#### Problems to solve
A – Reproduce the text on the Tudor Walters housing report word for word, from "Tudor Walters drafted" up to and including "and affordable houses.".
B – Carry on the text about the Tudor Walters housing report from the point where it ends.

* Start Document extract *

How many houses do we need? Where? Who should build them – councils or private builders? How will this be financed and what should they look like?

Tudor Walters drafted the socialist architect Sir Raymond Unwin onto his committee. He was a man who had already designed New Earswick model village, Letchworth Garden City and Hampstead Garden Suburb.

“The Tudor Walters report was not stuffed into a filing cabinet and forgotten.”

Duly delivered in 1918, suffused with Edwardian optimism, the Tudor Walters report was not stuffed into a filing cabinet and forgotten (like most reports).

Amazingly, it led to an official government design manual, backed by primary legislation in housing and town planning that was supposed to summon into being large numbers of attractive and affordable houses.

Even better, these houses were soon being built, though not in as large numbers as Christopher Addison, the minister with responsibility for housing at the time, would have wished.

The ones that were built, in individual groups and ‘council estates’, pleased thousands of ex-soldiers and their wives. Subliminally, they form a landscape that we think of as typically English.

Interestingly, the standards outlined by Tudor Walters’ report are far superior to what we require of social housing today – two-story houses, in short rows of four or six, each with gardens, built at no more than 12 to the acre. Inside, a living room, a bathroom, a water closet, a larder, a coal store, and sometimes a parlour were required.

* End Document extract *
* Start Dataset section *

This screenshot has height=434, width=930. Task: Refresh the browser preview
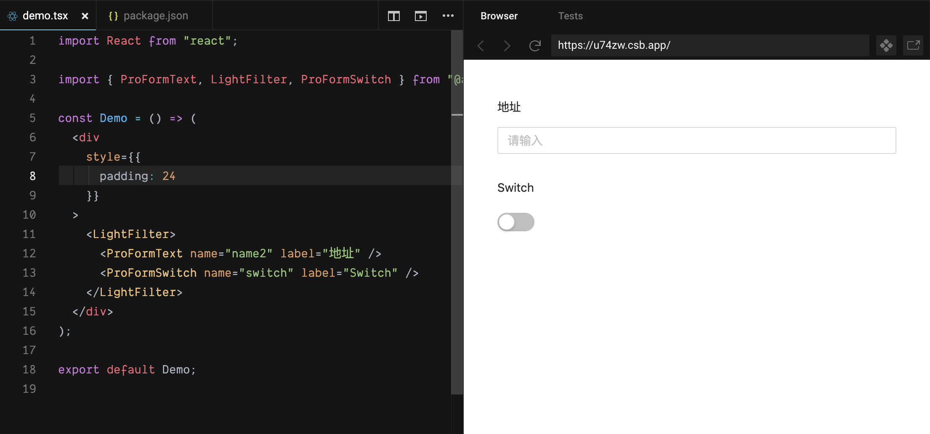(535, 46)
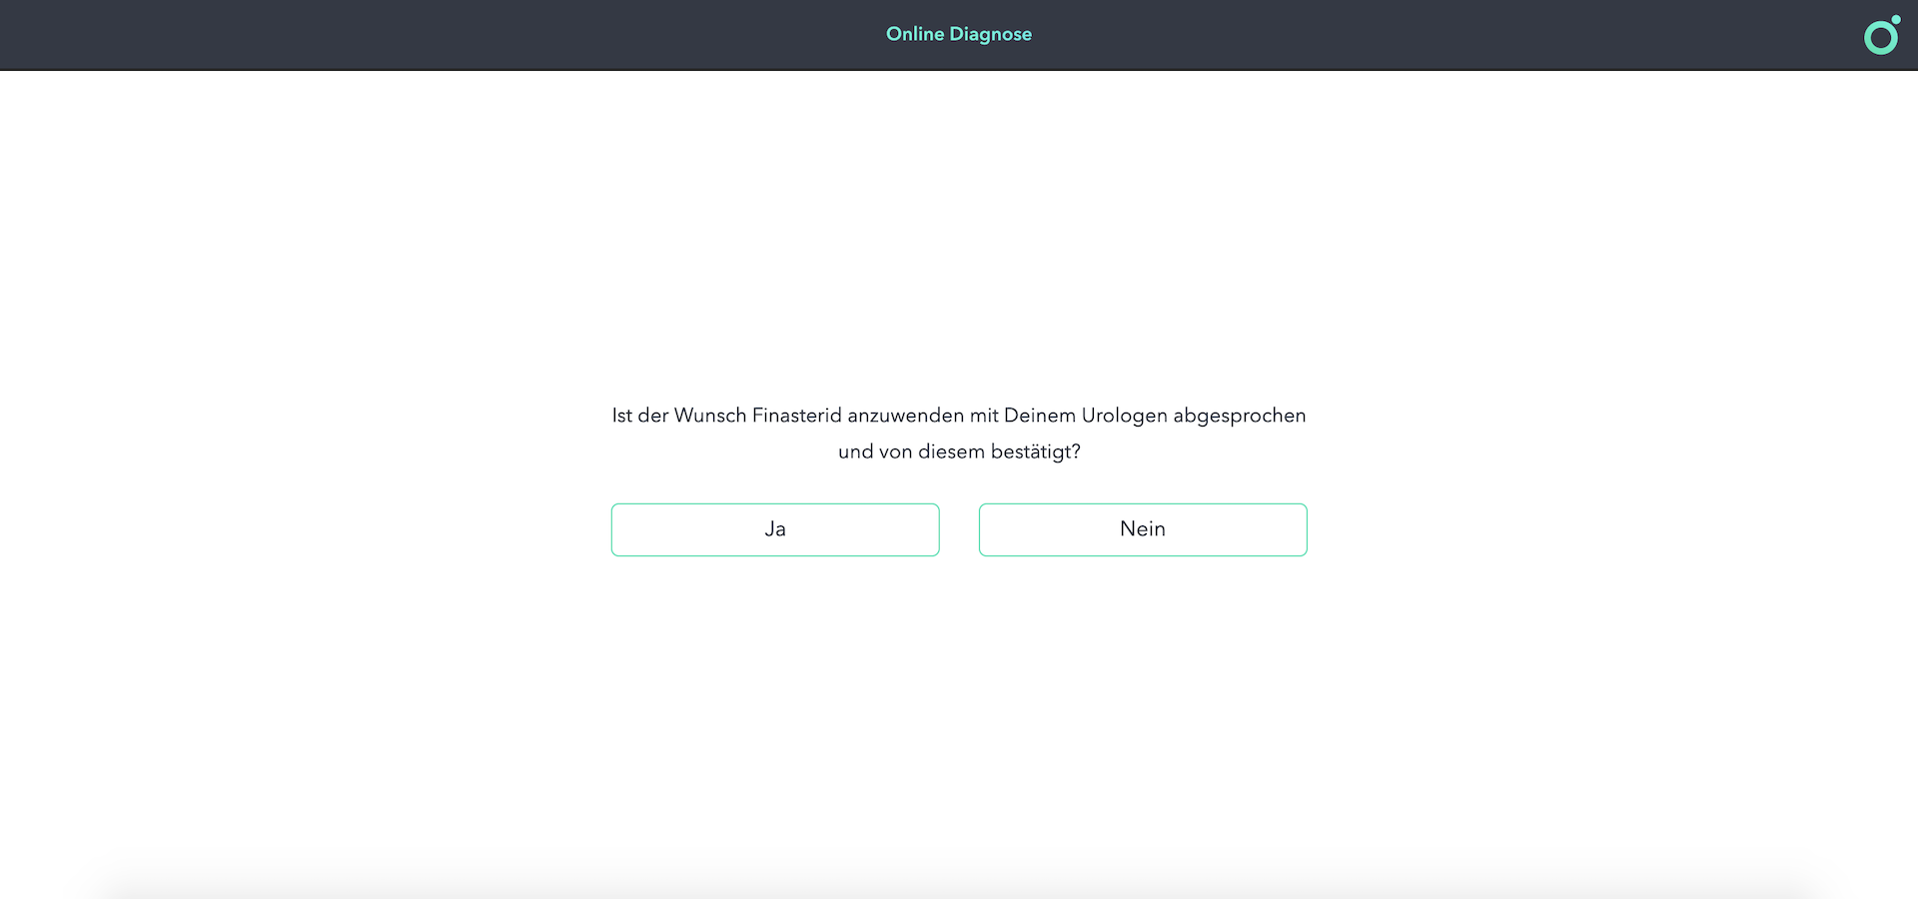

* End Dataset section *

#### Exercise results
A –
Tudor Walters drafted the socialist architect Sir Raymond Unwin onto his committee. He was a man who had already designed New Earswick model village, Letchworth Garden City and Hampstead Garden Suburb.

“The Tudor Walters report was not stuffed into a filing cabinet and forgotten.”

Duly delivered in 1918, suffused with Edwardian optimism, the Tudor Walters report was not stuffed into a filing cabinet and forgotten (like most reports).

Amazingly, it led to an official government design manual, backed by primary legislation in housing and town planning that was supposed to summon into being large numbers of attractive and affordable houses.

B –
“Few politicians seem to care about providing affordable housing as a social good.”

Now, few politicians seem to care about providing affordable housing as a social good. ‘Council housing’ has acquired negative connotations. It is endlessly used, in film and on television, as a lazy visual shorthand for crime and deprivation.

We should know better. And we should be proud of the architectural and social legacy that Tudor Walters and Unwin have bequeathed us.

Talented and hopeful people, they represent a tradition of generosity and altruism in their professions – not the greed and cost-cutting that led to the inferno of Grenfell Tower.

It’s not just poor people who deserve better. We all do. Today, in many parts of England, you would have to own your own company or a small private fortune to afford the kind of house that Tudor Walters thought everyone should have.